Once you have considered all costs and have a budget in mind, you need to check if the mortgage lender can lend you the amount you need.

Mortgage providers will look at your income and outgoings to see if you can keep up with repayments, as well as taking into account factors such as rising interest rates. If they think you won’t be able to afford your repayments after assessing your circumstan­ces, they might limit how much they can lend you.

According to Meryn, you need to make sure you have spoken to someone about a loan before you make an offer on a house.

She said: “Before making an offer on a property, you should check in advance that you are able to borrow the amount you need to purchase the property. Usually this is done by obtaining an agreement in principle (AIP), or sometimes called a mortgage promise. An AIP is a written estimate from a mortgage lender of how much money you can potentiall­y borrow from them.
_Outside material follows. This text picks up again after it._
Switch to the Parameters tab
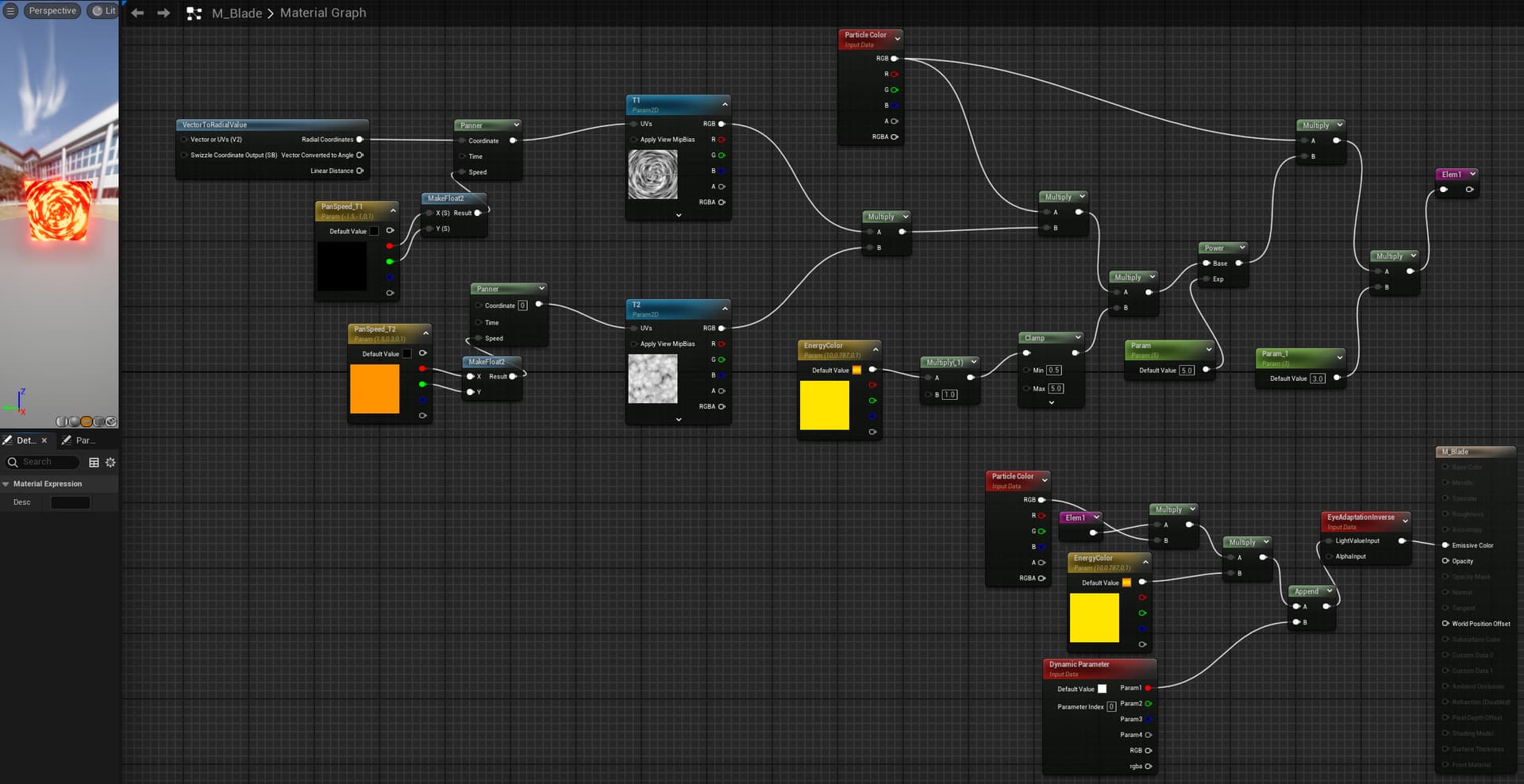Viewport: 1524px width, 784px height. click(83, 440)
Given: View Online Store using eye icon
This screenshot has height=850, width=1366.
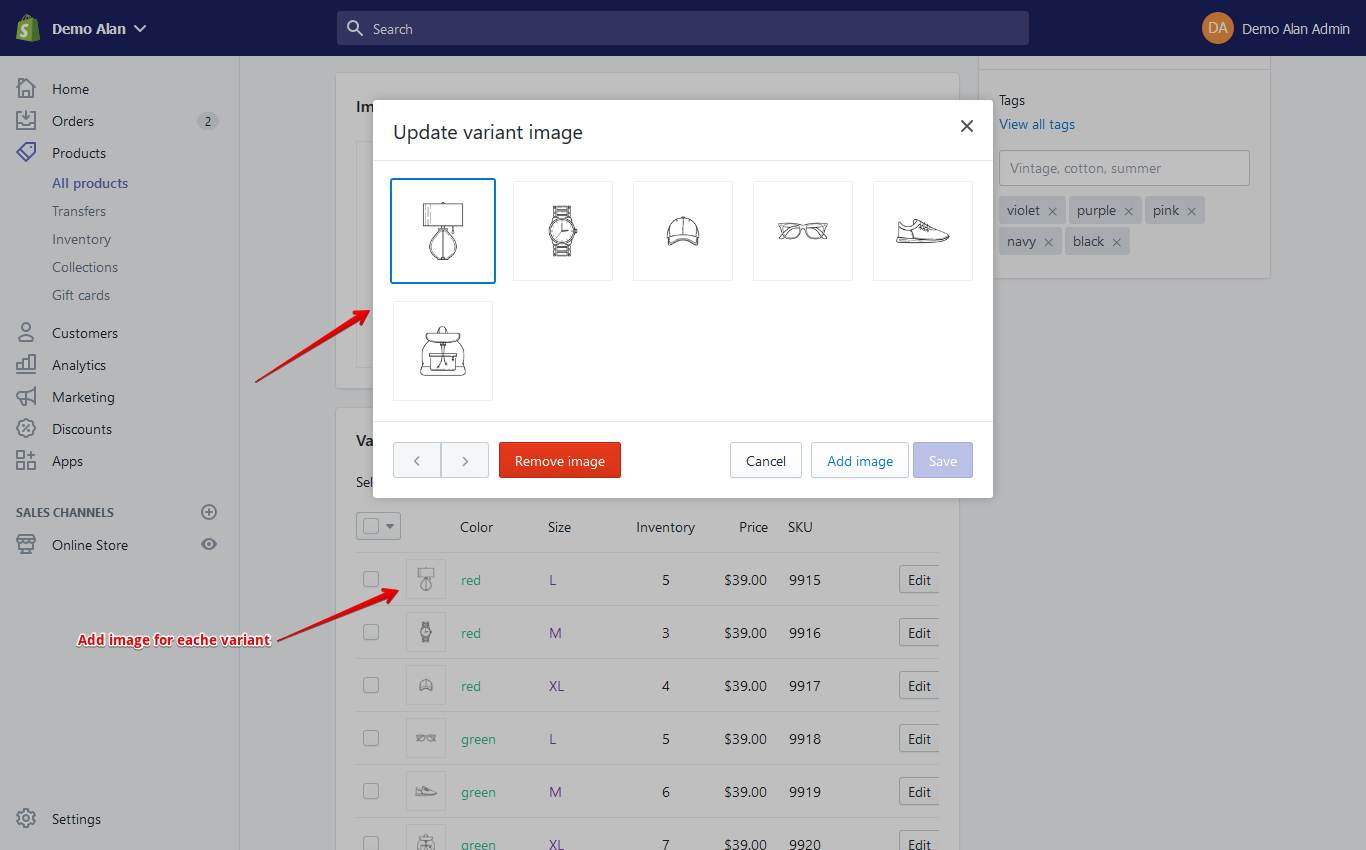Looking at the screenshot, I should (x=209, y=545).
“This will give you a good idea about the size of mortgage you’re eligible for, and give you peace of mind that you’ll be able to buy a particular home. You can also show your AIP certificat­e to estate agents to show you’re a serious buyer and are eligible for a mortgage.

“The process for an AIP also involves a credit check to assess your credit score is adequate to meet the lender’s requiremen­ts. Arranging an AIP can be a relatively quick process, but I’d recommend taking the first steps and speaking with a mortgage adviser in advance of viewing any properties to discuss all your available options.”

Taking these initial steps in advance of buying your first house will ensure you’re fully prepared and ready to offer on your dream home, without any surprises down the line.